We walked a bit further through the mist. I was ahead of Chris when I heard a screech and a shout. Twirling around, Chris had a monkey on his back. She was trying to steal his backpack while her baby clinged on. She jumped off again and I bounced a couple of rocks off the pavement to show that while stickless, we were still armed.

Monkeys kept their distance until the top of the hill. Then we were surrounded. The Indian family who had also been climbing upwards laughed and pointed at our bags, shaking their heads. Bags and no sticks! Bad combination. Charged by another monkey, we decided not to go any higher. We never made it to the Hanuman Temple.

Later in the day I put my hand on Chris' shoulder and he jumped, thinking it was another monkey.

Now we are in a place with few if any monkeys and have a vegetarian Tibetan cooking class in a couple of hours. Like I said, it's a bit of heaven.

Tuesday, August 02, 2005

Helter Swelter



We made it to India.

I've spent the last couple of nights wrapped around a ice cold water bottle. Delhi has been so hot and humid that it resembles a sauna more than a city. Sitting and doing nothing causes one to sweat. As does sleep. Chris says to think of it as a new fitness regime. We can sweat off pounds without any effort.

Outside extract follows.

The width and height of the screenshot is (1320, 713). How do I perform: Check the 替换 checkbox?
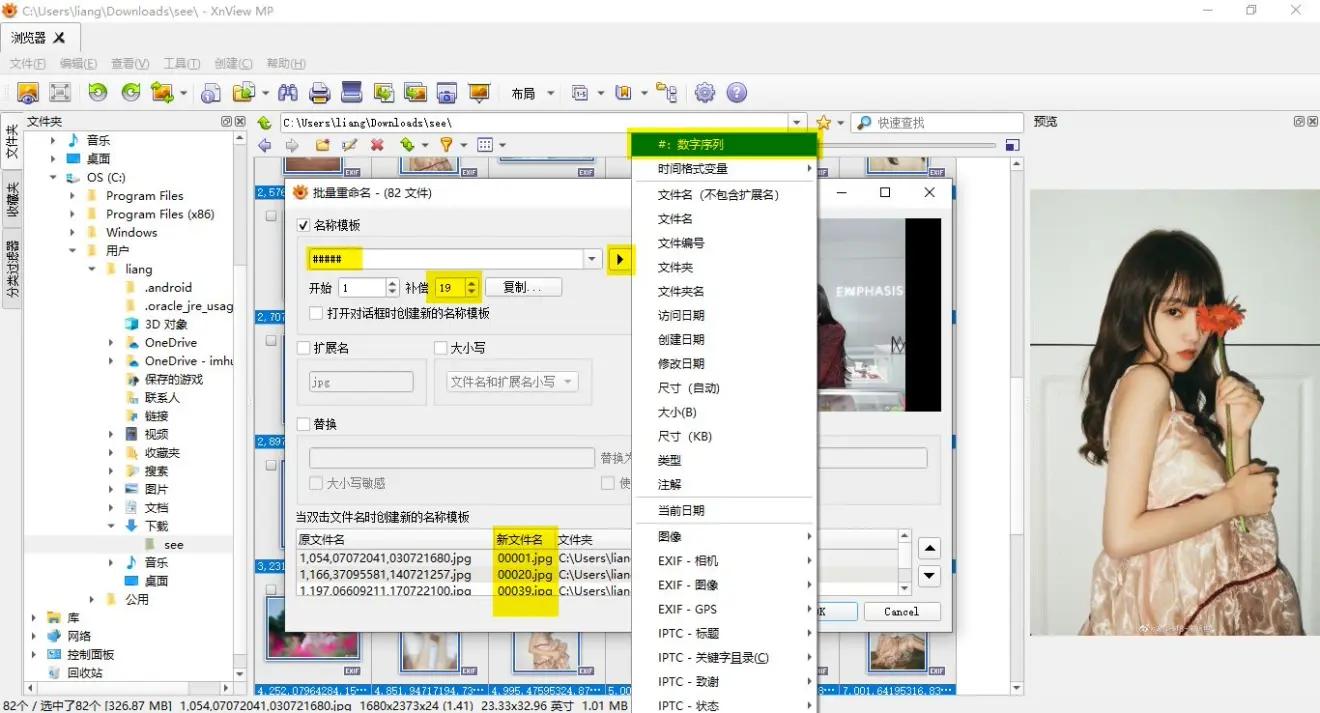303,423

The photos from France are finally available. They are the visual proof that we did manage to see something other than the Indian Embassy while in Paris.

Speaking of the Indian Embassy in Paris (which I hope to do never again), the reason I was finally able to get a visa to come to India has nothing to do with them. After 20+ hours paying visits and standing in lines at the Paris Embassy, the only solution was to cancel my application, pop an application and my passport into an envelope and overnight everything to the States. First my mother then my father offered to get on a plane with the documents and fly to the Indian Consulate in Houston. Dad won the toss-up, made it onto a full plane, raced to the Consulate, got the visa issued within 15 minutes of arrival, and popped everything back in an envelope to send it back to me in Paris.

In the Washi Waxwing festival of praise, Mom and Dad win the Best Parents of the Year award. The staff at the Indian Consulate in Houston win the Best International Bureaucrats award. The Myanmar Embassy in Delhi wins an honorable mention for that award for issuing our visas for Myanmar after two 5 minute visits.

After leaving Paris we enjoyed 36 hours in London with no explosions. We had a wonderful dinner with a few close friends and hopped on the plane to India. No horrible floods here in the north, unlike in Bombay. We hope to continue our track record of avoiding both terrorists and natural disasters.

Tomorrow it's off on the train to Shimla in the foothills of the Himalayas. It's supposed to be a bit cooler there. It might be possible to leave the cold water bottle out of the bed.